2.2. Locomotor activity evaluation
The locomotor activity of each rat was evaluated in plastic cages (23 × 37 × 19 cm) every 2 weeks for 18 h (from 13:00 to 7:00) a day with photobeam interruption sensors (LOCOMO LS‐8; Melquest).
2.3. Sample preparation
After 12 weeks of the experimental period, all animals were anesthetized by injecting pentobarbital sodium (50 mg/kg body weight, i.p.). Subsequently, the plantaris and soleus muscles and the liver and epididymal adipose tissue were removed and weighed. Blood samples were collected from the inferior vena cava and centrifuged at 3,000 g for 10 min at 4°C. The plasma samples were collected, and the muscle samples were immediately frozen in isopentane with dry ice. The muscle and plasma samples were stored at −80°C until further histological and biochemical analyses were performed.
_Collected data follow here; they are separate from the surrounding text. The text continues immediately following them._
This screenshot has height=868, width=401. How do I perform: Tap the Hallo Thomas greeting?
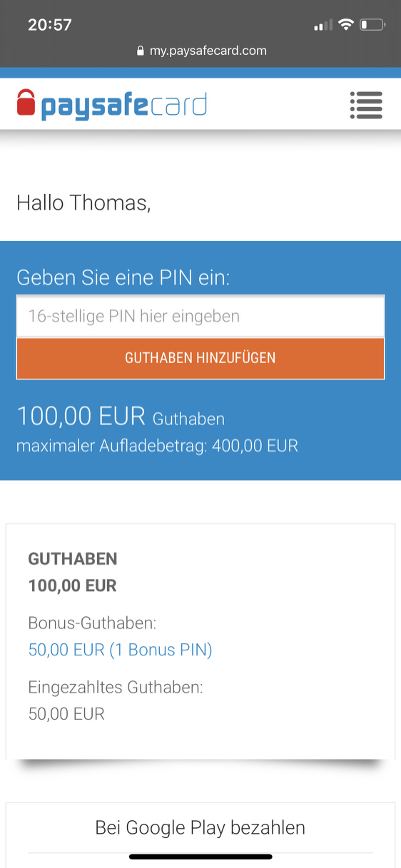tap(83, 203)
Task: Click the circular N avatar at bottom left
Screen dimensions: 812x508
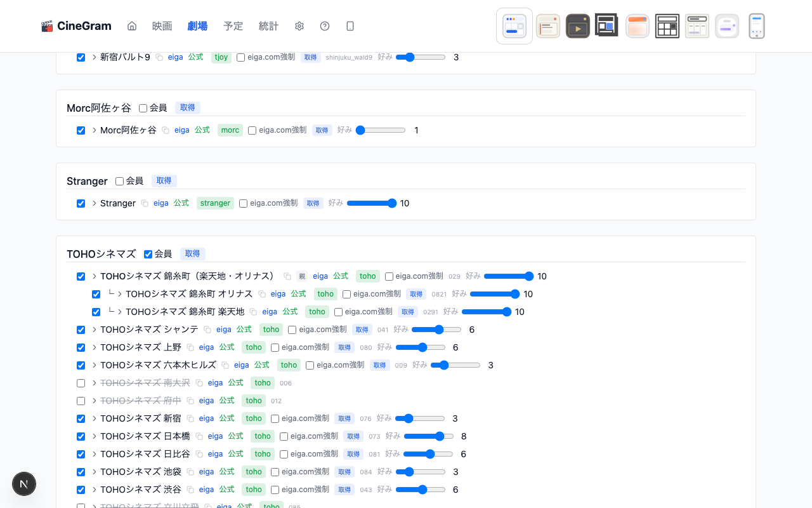Action: 24,484
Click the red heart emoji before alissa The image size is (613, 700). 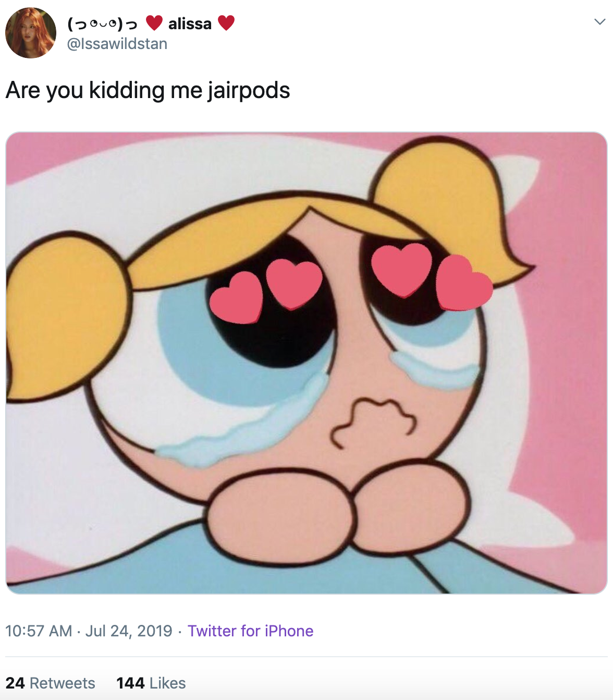point(154,23)
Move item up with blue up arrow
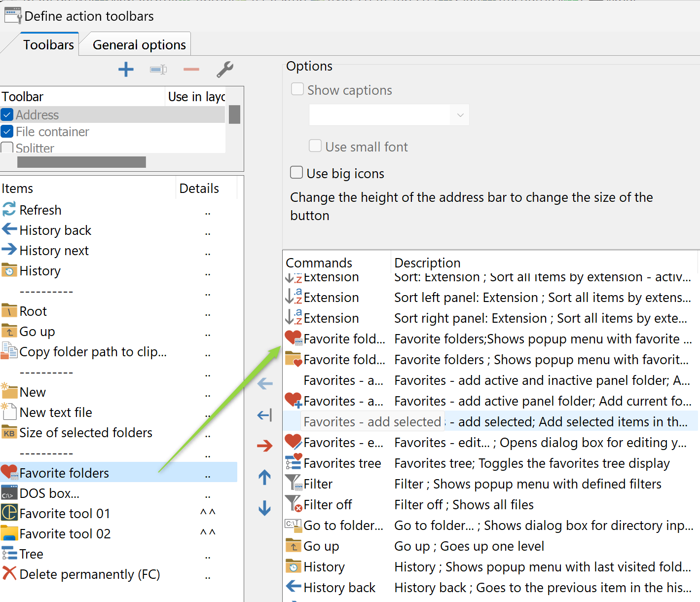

2.4. Plasma metabolite analysis
The biochemical profile of the plasma samples was analyzed using commercially available kits. The albumin and total protein concentrations in the plasma were measured by the BCG method and biuret test (A/G B‐Test Wako; Wako), respectively. The triglyceride concentrations were measured using the GPO‐DAOS method (Triglyceride E‐Test Wako; Wako). Non‐esterified fatty acid (NEFA) levels were measured using the ACS‐ACOD method (NEFA C‐Test Wako; Wako).
2.5. Histological analysis
The muscle samples were cut into 10‐μm sections from the middle region of the muscle belly using a cryostat (CM‐1510S, Leica Microsystems) at −25°C and then mounted on glass slides. The sections were stained with hematoxylin–eosin and succinate dehydrogenase (SDH) staining methods.
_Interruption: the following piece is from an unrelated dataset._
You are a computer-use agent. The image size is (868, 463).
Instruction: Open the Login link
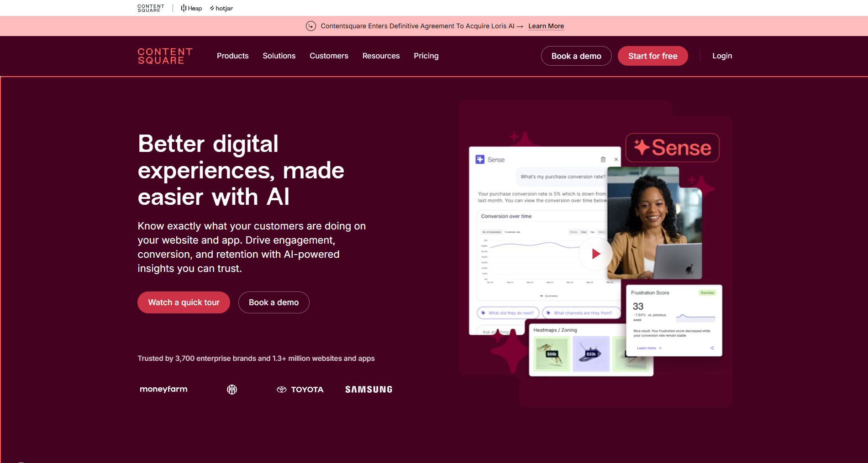[722, 56]
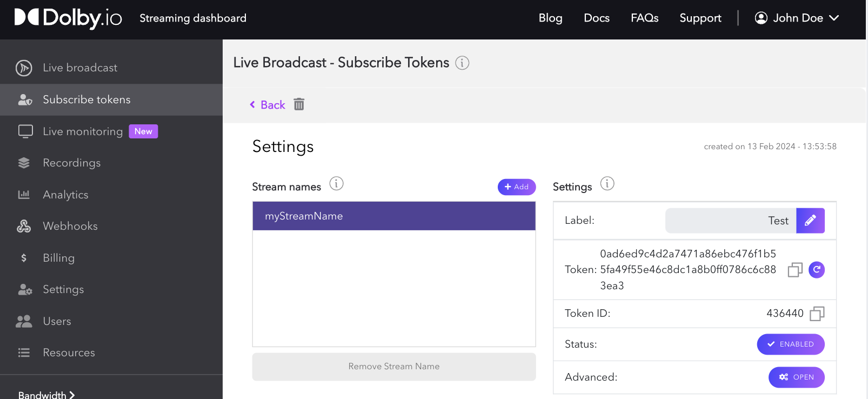Click info icon next to Settings heading

click(607, 184)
Hematoxylin–eosin staining was used to determine the cross‐sectional area (CSA) of the muscle fibers. A total of 1,200 fibers per group were analyzed from each sample (200 fibers per muscle sample). The sections were evaluated using the ImageJ software program (NIH).
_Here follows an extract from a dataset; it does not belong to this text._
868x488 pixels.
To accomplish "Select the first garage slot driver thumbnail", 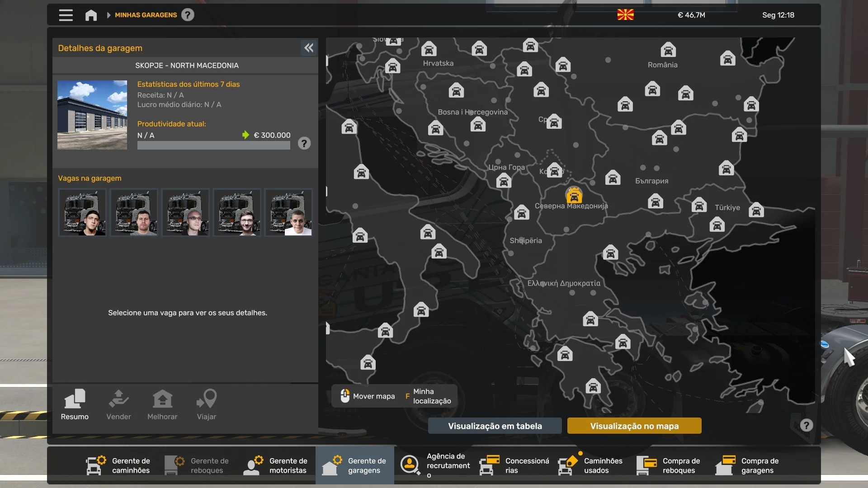I will 82,212.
SDH stain was used to determine SDH activity, as per previously described methods (Nagatomo et al., 2012). Briefly, the sections were incubated in 0.1 M phosphate buffer (pH 7.6) containing 0.9 mM NaN3, 0.9 mM 1‐methoxyphenazine methylsulfate, 1.5 mM nitroblue tetrazolium, and 5.6 mM EDTA–disodium salt, and 48 mM succinate disodium salt. SDH activity was also analyzed using the Image J software program, and the integrated SDH activity was calculated using a previously described method (Bekedam et al., 2003).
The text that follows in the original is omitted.